=== Page text ===
Segment Open

China have detected signals from an ALIEN CIVILISATION?

China has claimed that it may have received a message from an alien
civilisation using its $180 million Sky Eye telescope, according to
reports (https://bit.ly/3xypGcL).
Sky Eye, a 1,640-foot-diameter telescope based in China's Guizhou
province, has detected unusual electromagnetic signals that
scientists claim could have alien origins.
The news was revealed in a report by Science and Technology Daily,
the official newspaper of China's Ministry of Science and Technology,
based in Beijing. 
But according to Bloomberg, Science and Technology Daily deleted
the report shortly after it was posted, although it's uncertain why.
'Sky Eye telescope may have picked up signs of life beyond Earth,
according to a report by the state-backed Science and Technology
Daily, which then appeared to have deleted the report and posts
about the discovery,' Bloomberg says.
'The news had already started trending on social network Weibo and
was picked up by other media outlets, including state-run ones.' 
The Science and Technology Daily report cited Zhang Tonjie, chief
scientist of an extraterrestrial civilization search team co-founded
by Beijing Normal University, the National Astronomical Observatory
of China and the University of California, Berkeley.
The team detected two sets of suspicious signals in 2020 while
processing data collected in 2019, and found another suspicious
signal in 2022 while observing exoplanets – planets outside our
solar system.  
Zhang said the suspicious signals could also be some kind of radio
interference, so further investigation is required. 
MailOnline has contacted the National Astronomical Observatory
of China for comment. 
Currently, no life beyond Earth has ever been found, but this does
not mean that the universe is lifeless other than on Earth, according
to NASA.

Segment Closed

=== Problem 1 ===
According to the article on the Sky Eye telescope, in what year did the team find a suspicious signal while observing exoplanets?
=== Problem 2 ===
Reproduce the Sky Eye article word for word, from "Sky Eye, a 1,640-foot-diameter" up to and including "have alien origins.".

=== Data shown ===
Segment Open

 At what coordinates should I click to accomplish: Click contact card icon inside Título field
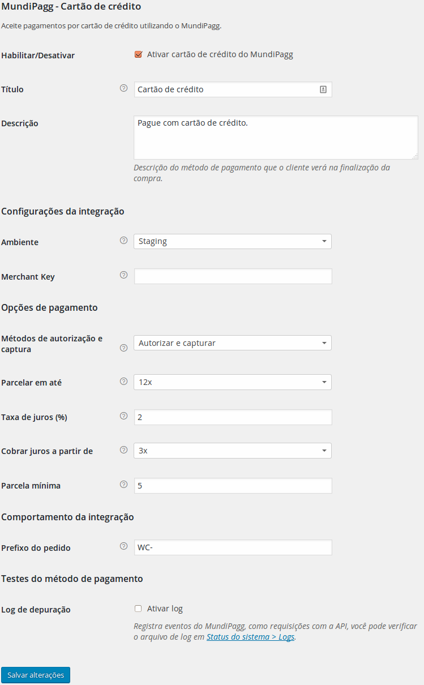pos(323,89)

Segment Closed

=== Your response 1 ===
2022

=== Your response 2 ===
Sky Eye, a 1,640-foot-diameter telescope based in China's Guizhou
province, has detected unusual electromagnetic signals that
scientists claim could have alien origins.